# Fishing for Big Cat's can be discouraging ...



## Tadpole (Apr 8, 2005)

Well once again i have spent hours sitting there watching my 2 rods just waiting for that one big catfish to engulf my big, lively, juicy bluegill but as usual all i got was a little nap and some sunburn. 
I fished yesterday for over 6 hours and didn't have one nibble or anything, i had fresh live bluegills and fresh caught cut shad, fishing both on Gamagatsu 8/0 circle hooks on slip rigs. I guess if i keep putting time in i'll eventually get lucky ... hopefully cause i sure get tired of sitting there just looking at my 2 rods and daydreaming about catching one like some of you guys do. 

Oh well ... i'll be back out again Friday


----------



## flathunter (Apr 5, 2004)

You will ge them, was all your fishing done in the daytime?


----------



## Fishman (Apr 5, 2004)

Tadpole, keep it up bud, you'll get one soon enough. If you have the patience to wait it out, which you obviously do, you'll be just fine


----------



## katfish (Apr 7, 2004)

You sound a little discouraged. I better not tell you how long between bites from truly big catfish might be  

I think I am still paying dues before I can get a big cat.


----------



## M.Magis (Apr 5, 2004)

Yep, way too early to get discouraged yet. I think I spent between 175 and 200 hours last year with bait in the water. If I told you how many flatheads I caught, I'm afraid you'd quit now.


----------



## Tadpole (Apr 8, 2005)

Thanks for the replies ... i'm not actually complaining i guess i'm just excited of the thought of hooking into a big catfish.

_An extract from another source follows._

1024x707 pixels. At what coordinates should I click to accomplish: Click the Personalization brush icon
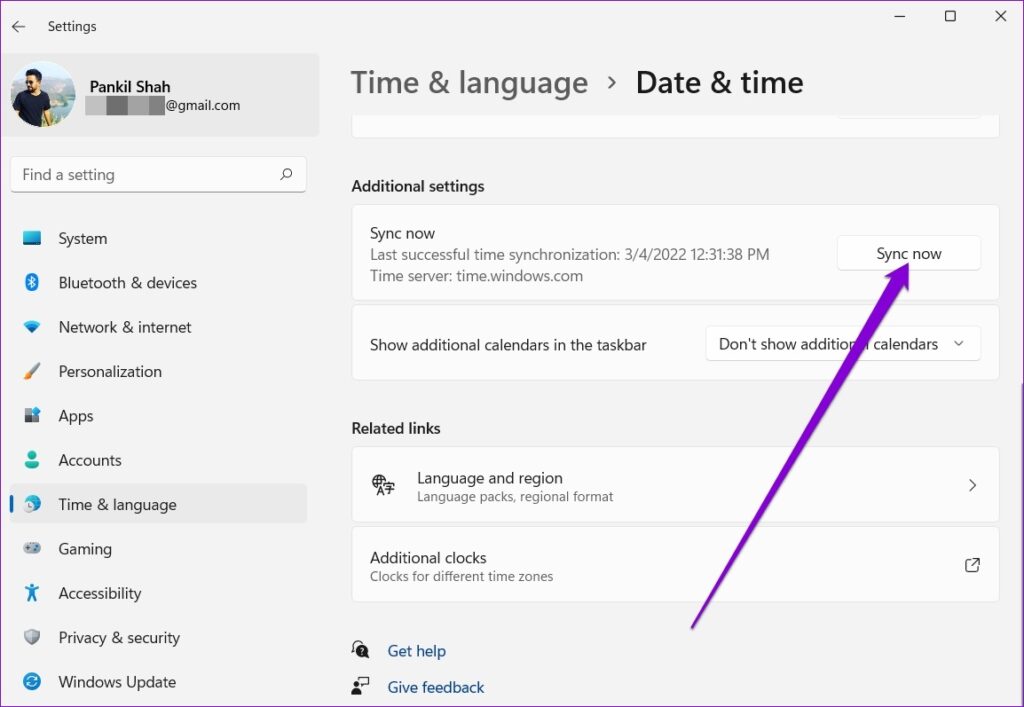pyautogui.click(x=33, y=371)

I know that it may take many hours and lots of patience before i hook into a big one and i'm prepared for all that.

FLATHUNTER : yes that day i fished from 6 am till about 1:30 or 2:00 pm. I usually prefer to fish from 8:00 pm till 3:00 or 4:00 am when i can.

One more question i'm curious about ... how many of you fish bottom when using live bait and/or cut bait and how many of you use bobbers. Is there a " right " time to use bobbers and a " right " time to be bottom fishing. I really have not used floats much at all and have been fishing all my live bait and cut shad on bottom with a slip rig consisting of a 1oz egg sinker, swivel and 18" leader with a 6/0 or 8/0 Gamagatsu Octopus circle hook. Maybe i should be using floats in the lakes when i'm using live bluegills ... any opinions ?

Just picked up the 2005 In-Fisherman Catfish issue, some good articles on such topics as Reservoir blue cats, Catfish spawning connection, river fishing (Ohio River) etc. I think the $ 4.99 price is a Lil' steep for the tiny 70 page magazine but then again i bet i learn some tips that will be worth the $$ ..... think i'll go check it out now, i'm sure after i start reading it i'll get that fever to get out there and get a line wet.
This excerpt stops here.